L’agenda sciita dal Bahrein all’Iraq

Il Medio Oriente continua a essere percorso dalle scosse generate dalla forza con la quale gli Usa hanno giocato sul tavolo regionale, con l’intervento in Iraq e le conseguenti elezioni del 30 gennaio, la carta sciita. Il 26 marzo, nel venerdì di Pasqua, decine di migliaia di sciiti hanno infatti percorso le vie della capitale del Bahrain, Manama, per chiedere riforme democratiche in una delle più grandi manifestazioni mai viste nel piccolo emirato del Golfo. Riforme capaci di dare finalmente la giusta rappresentanza a quegli sciiti che in Bahrain costituiscono il 75% della popolazione, dove però il potere è monopolio assoluto della famiglia regnante e del 25% di mussulmani sunniti che compongo il resto della popolazione dell’emirato.
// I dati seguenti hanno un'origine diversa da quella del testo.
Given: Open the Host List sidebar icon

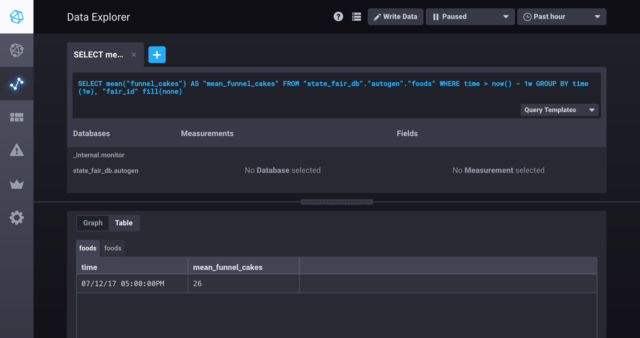Looking at the screenshot, I should click(16, 50).
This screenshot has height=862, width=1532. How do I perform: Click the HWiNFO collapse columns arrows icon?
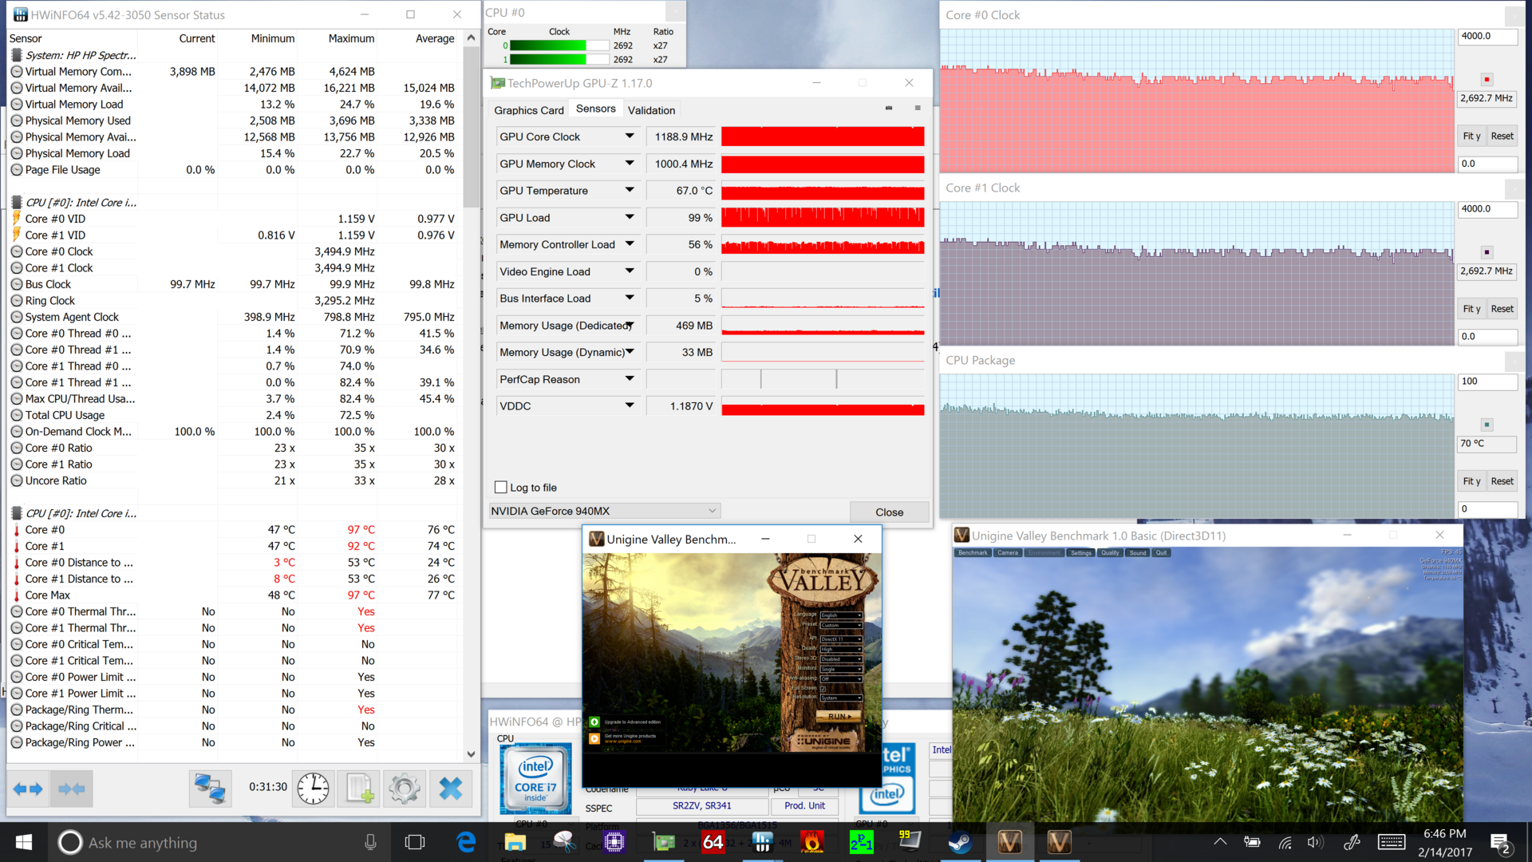coord(72,789)
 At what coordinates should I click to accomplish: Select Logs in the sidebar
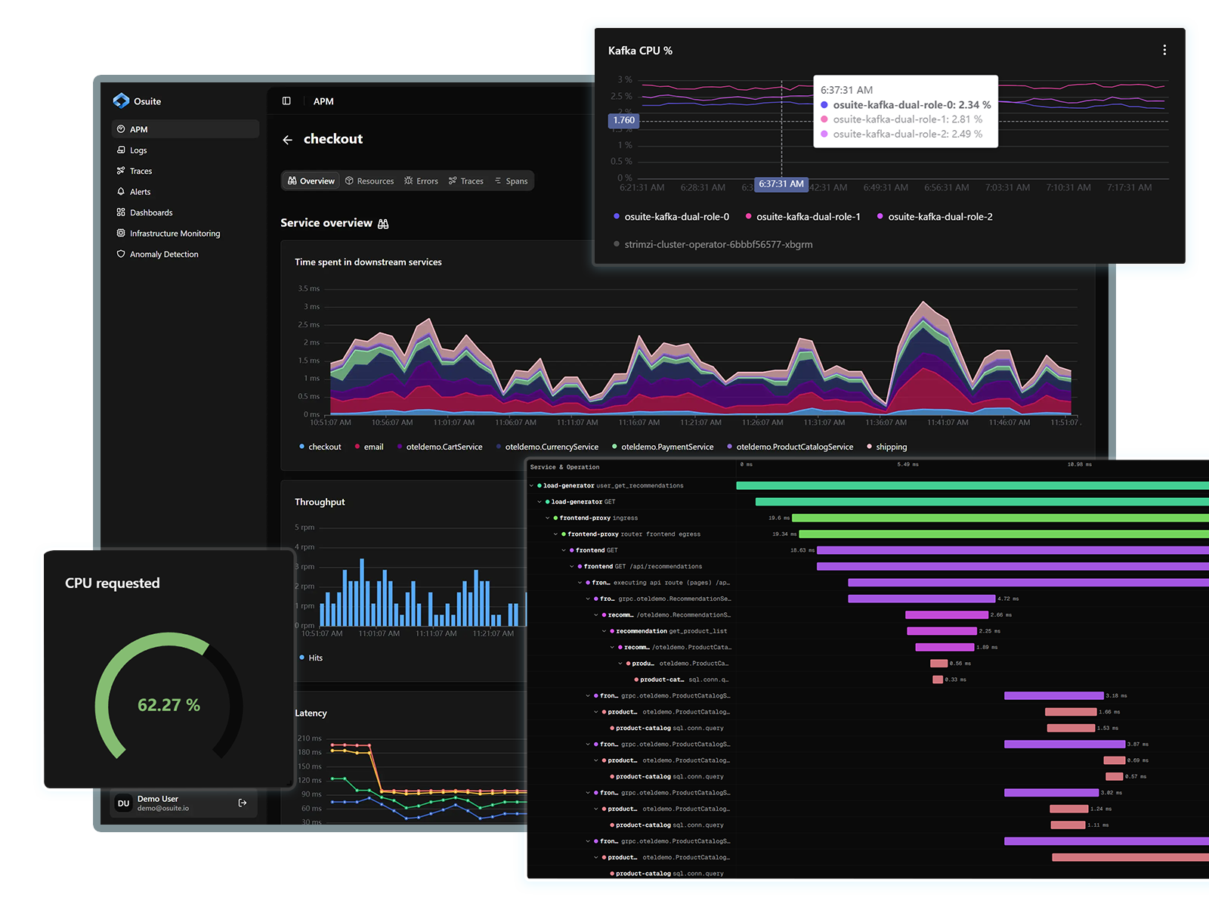pos(140,150)
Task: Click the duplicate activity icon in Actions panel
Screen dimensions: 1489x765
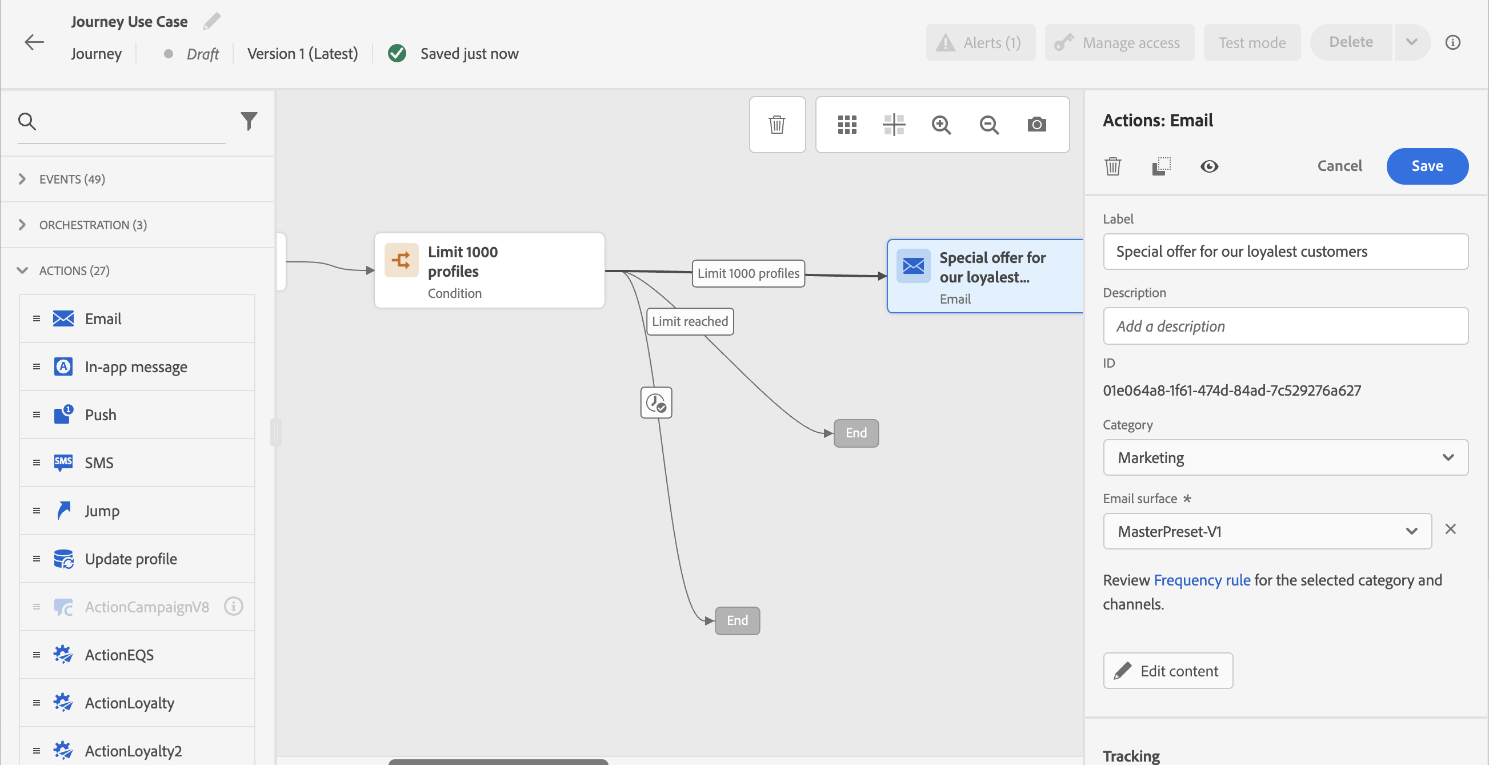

Tali manifestazioni riecheggiano quelle di un anno fa, avvenute in occasione della festività sciita dell’Ashura e come protesta per l’intervento Usa a Kerbala e Najaf, città sante sciite. Anche oggi la richiesta è la stessa: gli sciiti, apparsi per la prima volta sugli schermi radar occidentali nel 1979 con la rivoluzione iraniana, hanno preso coscienza del loro peso nella regione, intellettuale e numerico. Anche per merito dell’intervento Usa in Iraq. Ma a dimostrazione che di un classico caso di “eterogenesi dei fini” si tratta, con questa forza non vogliono certo realizzare l’agenda politica americana. Agenda che al momento prevede peraltro solo una pars destruens – abbattere regimi dittatoriali possibili alleati del terrorismo, mettendo in discussione gli assetti attuali con la “carta sciita” in Iraq – e manca di una pars construens. Come sappiamo, nell’amministrazione Usa nessuno ha idea di come poi rimettere a posto i cocci, e in quale ordine. Gli sciiti hanno infatti una loro propria agenda. Un’agenda millenaria, che prescinde dall’occidente e dagli Usa, oggi tollerati come portatori di cambiamento ma certo non parte del loro disegno politico, che prevede invece di dare compiuta soggettività al “petroliostan” sciita. Uno scherzo della geografia infatti ha posto le maggiori riserve di petrolio proprio dove gli sciiti sono la maggioranza: Iran, la provincia orientale dell’Arabia Saudita, il Bahrain, il sud dell’Iraq. Nel 1981, quando gli Usa sostenevano i regimi dittatoriali sunniti e non erano esportatori di democrazia, per rispondere alla rinata minaccia sciita fu istituito il Consiglio di Cooperazione del Golfo, in uno sforzo di mutuo sostegno da parte degli stati dell’area. Oggi, riscoperchiato il vaso di Pandora dagli stessi Stati Uniti, una risposta tanto burocratica e così poco interdipendente non potrà bastare. Non in Iraq, dove gli sciiti dell’Ayatollah Sistani tollereranno gli Usa finché potranno continuare a far pesare la loro maggioranza numerica. Non nel Libano, dove Hizballah si è rivelato il vero centro di gravità dello stato. E non certo nel Golfo, dove prima o poi verrà al pettine, nella filigrana delle (sacrosante) richieste di democrazia e di osservanza della legge dei numeri, la più spinosa delle questioni: chi è il legittimo proprietario delle più grandi riserve di idrocarburi al mondo?